Something about the salt smell of the sea, the laughing gulls, the rushing waves and the wind whipping the sails, the way the men crossed themselves and wore solemn facial expressions whenever they spotted a church or a monastery—it stirred a longing in Narses’s bones, reminding him of Maine.
He belonged here. It was strange. Back in Maine, whenever anyone complained about anything, he would say things like: “Why don’t you move back to New York?” Only locals belonged in Maine. And yet he was now in Byzantium, a place he had never heard of.
Approaching the peninsula from the southwest, the striped walls encircling Konstantinopolis seemed to belong to an endless castle, complete with toothy battlements, huge thick towers, and even a lighthouse. Behind the walls were mountains of domes, arches, pillars, red tile rooftops, and golden statues gleaming so brightly in the sun his eyes watered. Green gardens were lined with cypresses chirping with swifts, and the gongs and bells grew so loud that the sound waves trembled in the water flowing past the dromon. It was evening, and the yellow and red and orange light from the setting sun was pouring over the thrashing waves as a nearby pod of gleaming dolphins tore through the surf. Then the chanting of thousands of monks transported him away, though at the same time his spirit was bound to the domes of the churches which were like no churches he had ever seen, the obelisks carved with hieroglyphics, the vast statues of emperors standing on pillars and gesturing to the sky. In Maine he had not been religious, but here his piety was at a Professional level (7/10).

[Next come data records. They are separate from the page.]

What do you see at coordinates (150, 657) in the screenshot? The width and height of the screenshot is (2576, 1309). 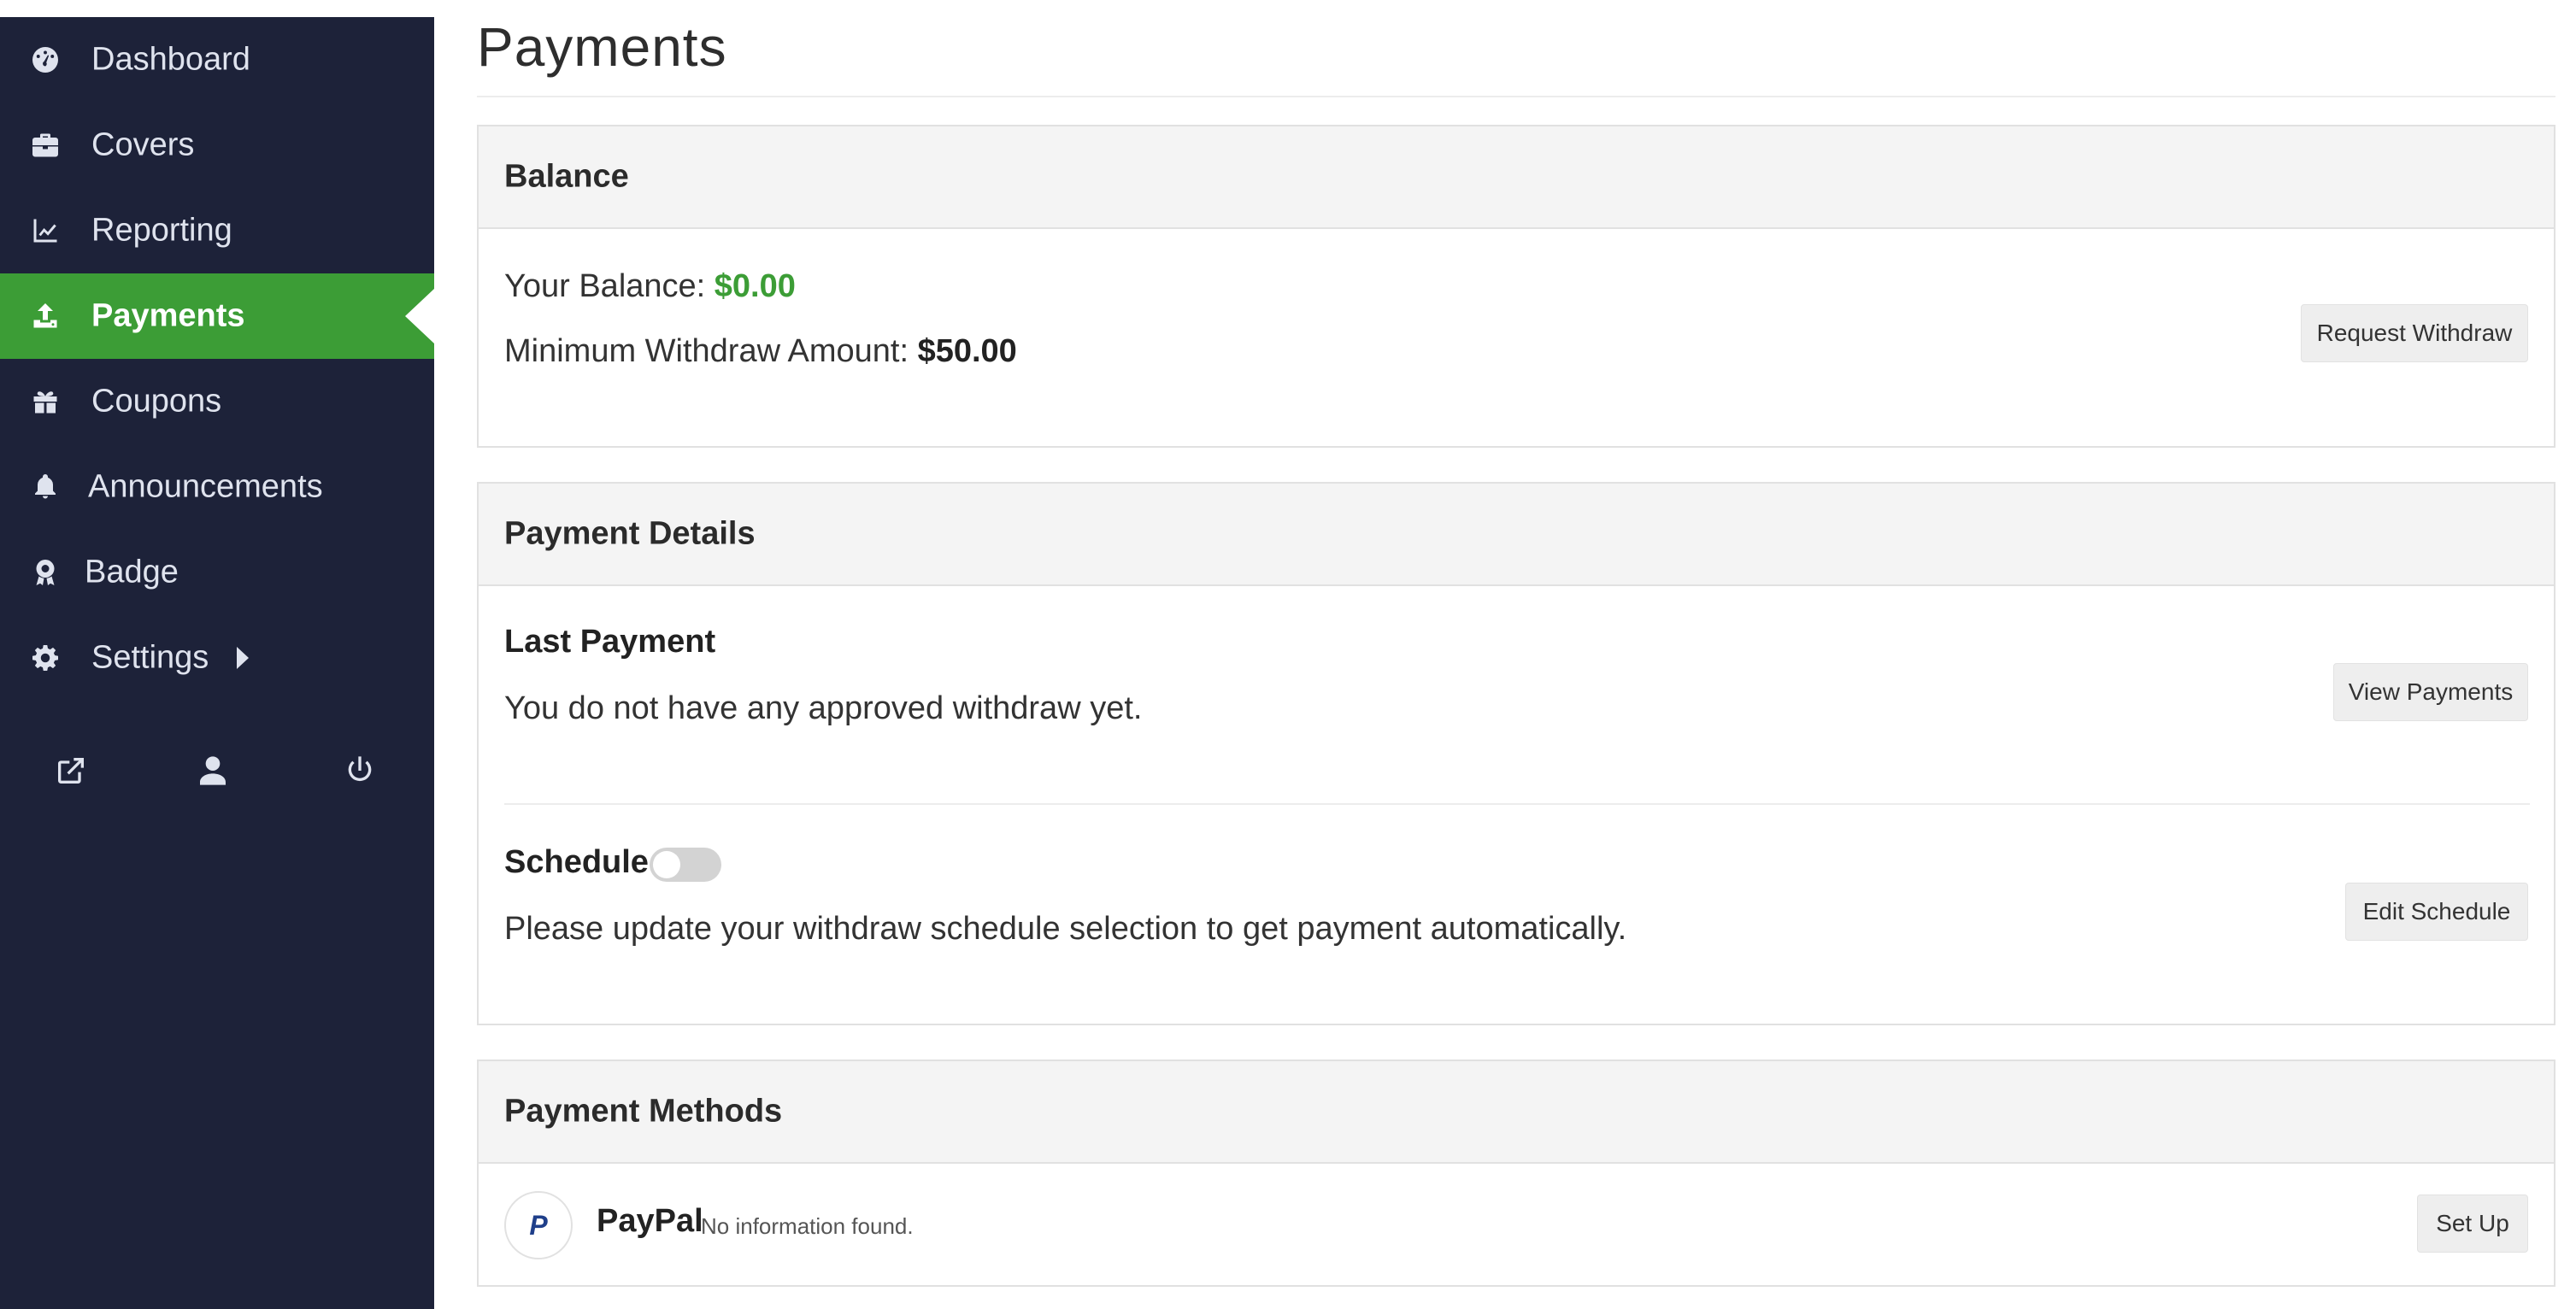 I see `sidebar-item-label: Settings` at bounding box center [150, 657].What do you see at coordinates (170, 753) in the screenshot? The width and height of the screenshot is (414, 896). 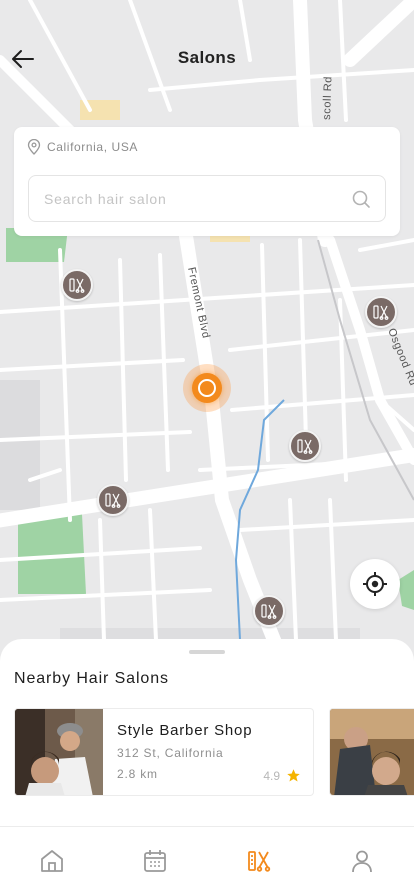 I see `salon-address: 312 St, California` at bounding box center [170, 753].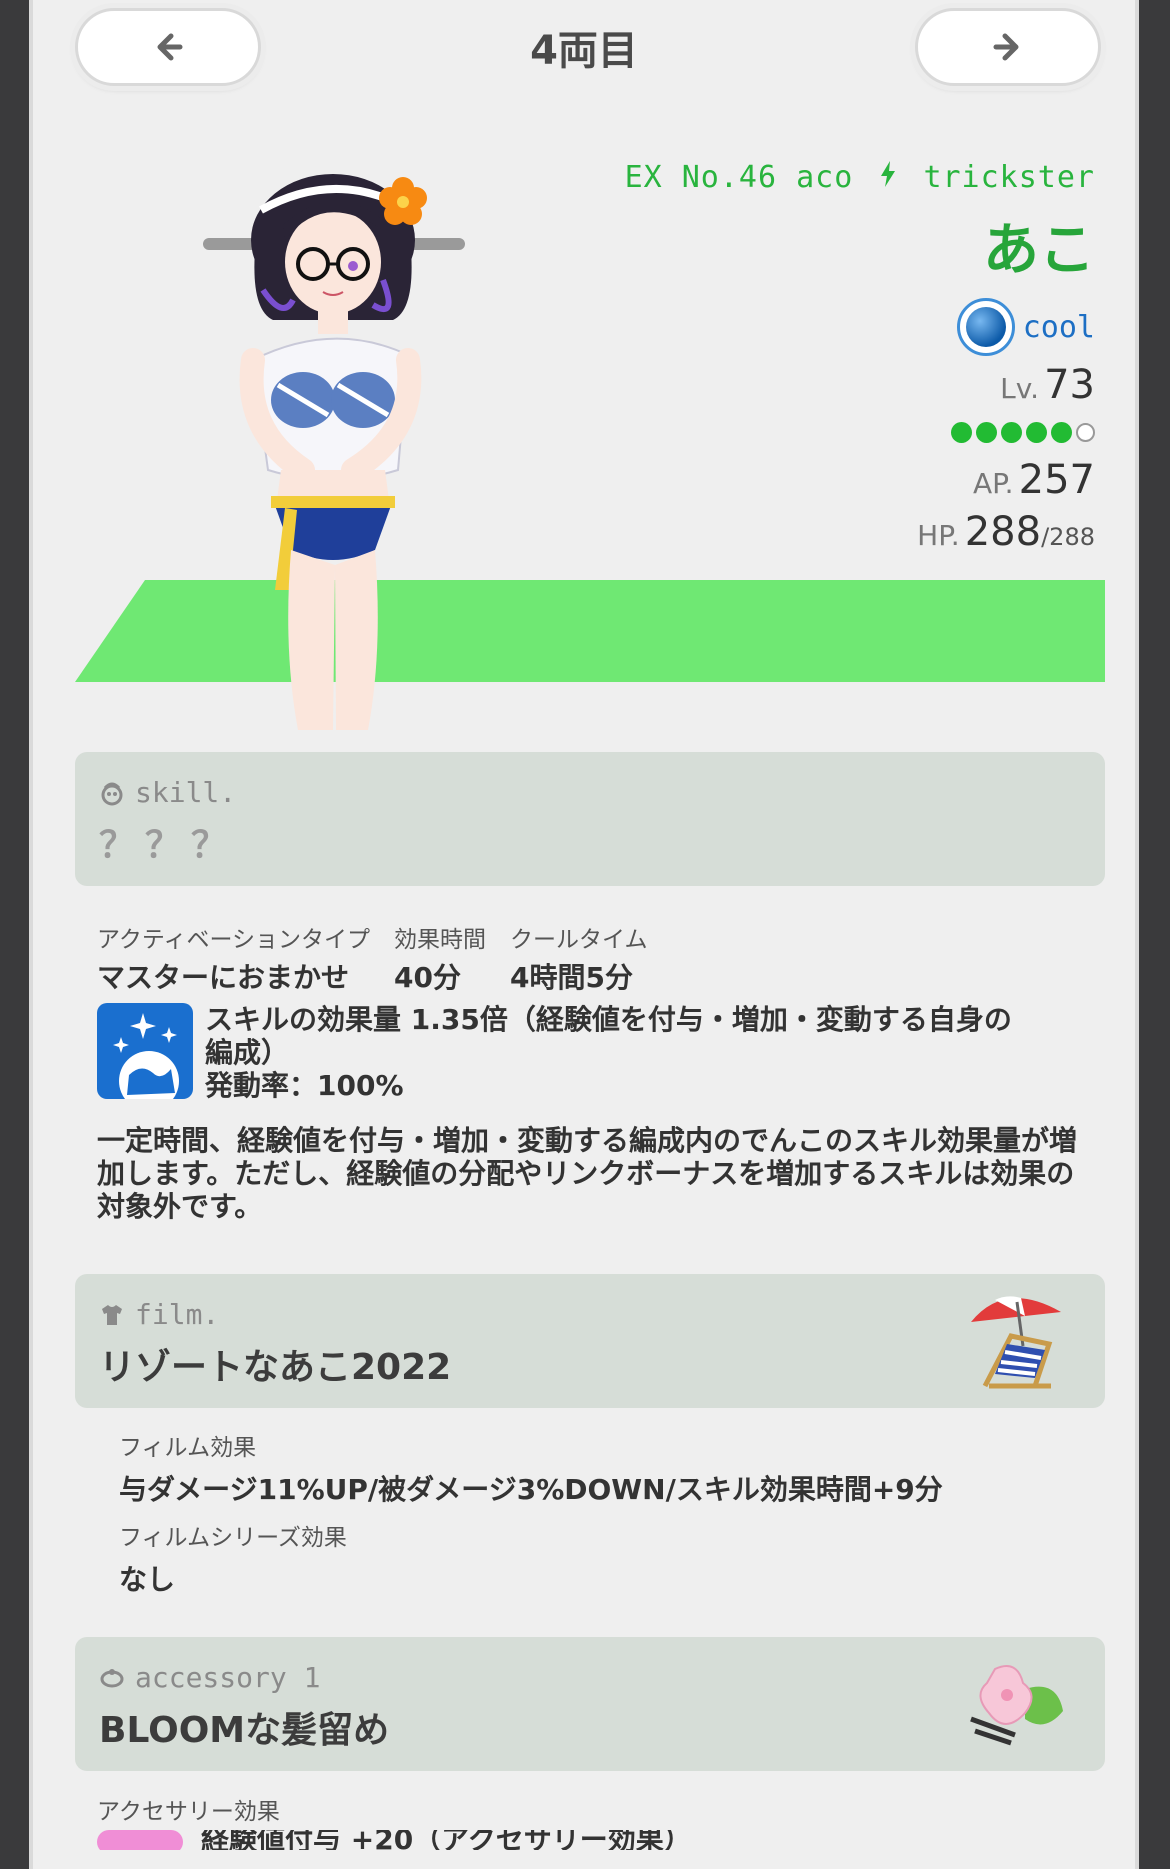 This screenshot has width=1170, height=1869. I want to click on cherry-blossom-hairpin-icon, so click(1016, 1706).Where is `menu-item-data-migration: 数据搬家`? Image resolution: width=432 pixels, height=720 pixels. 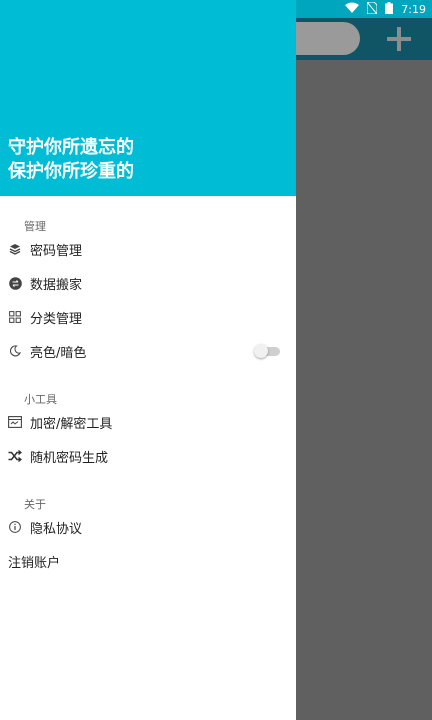
menu-item-data-migration: 数据搬家 is located at coordinates (148, 283).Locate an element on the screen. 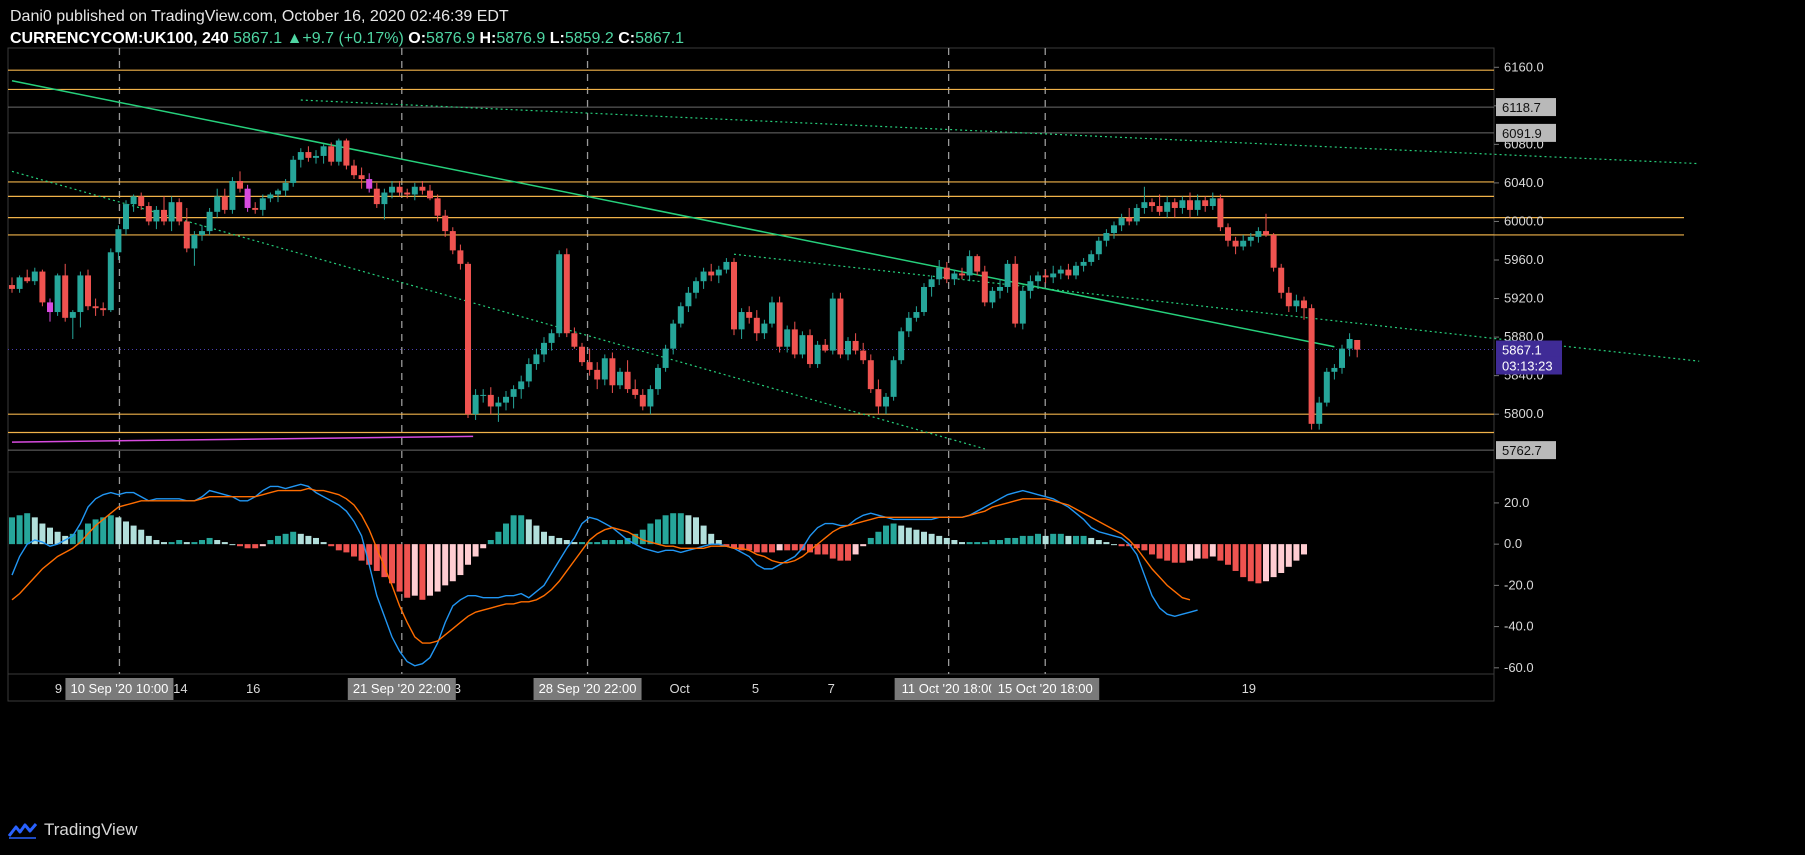  grey-price-label-text: 6091.9 is located at coordinates (1522, 134).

They arrived at a place called an “arsenal”—the Kontoskalion—where more dromons in varying states of construction were lying in their berths, their ribs displayed like those of decaying whale carcasses. The sky was now a purple backdrop for a theater, the clouds were red curtains, and the workers were actors hammering planks into place, sawing wood, and talking together when the sailors of the Paralos brought the ship inside the harbor walls and moored it to one of the piers. Narses and Paul disembarked with the men, then bid them farewell and watched them light their torches and march along the main paved thoroughfare—called the Mese—to the distant land walls, their legs stomping to the beat of the drums. It would take half an hour to walk to the Golden Gate. Then they would continue along the Via Egnatia to the imperial garrison in the Hebdomon suburbs just a few stadia away, past one country mansion after another.
As for Narses and Paul, a squad of elite guards called excubitores guided them (and their slaves, horses, and baggage) through the mongrelized hordes in the city streets to the Great Palace, which was minutes away. Adjoining the Hippodrome, the Great Palace consisted of walls, gates, stairways, courtyards, and gardens, all decorated with statues of rearing lions, the vast complex sloping downward along gentle grass hills to a private harbor on the Sea of Marmara. Deeper inside the palace—or palaces, rather—were administrative offices, and farther still were the private apartments of the emperor, his family, and his closest supporters.
The excubitores handed Narses and Paul off to palace servants, who brought them to their separate suites. Other servants brought their horses to the imperial stables. Once Narses was inside his own set of rooms, his servants pulled off his armor and clothing, left to retrieve food, and filled the bathtub in the bathroom with steaming hot water. Strange booms sounded in the distance. The evening was cloudless, but Narses paid little attention to the sound. Somewhere in the palace precincts, a pet lion roared, and a peacock cried.
I was wrong to want to stay out there.
He relaxed after his long day of marching. A pair of slave girls—whose names, he had learned, were Euphrosyne and Simonis—massaged his back.
You were right, Paul, and I was wrong.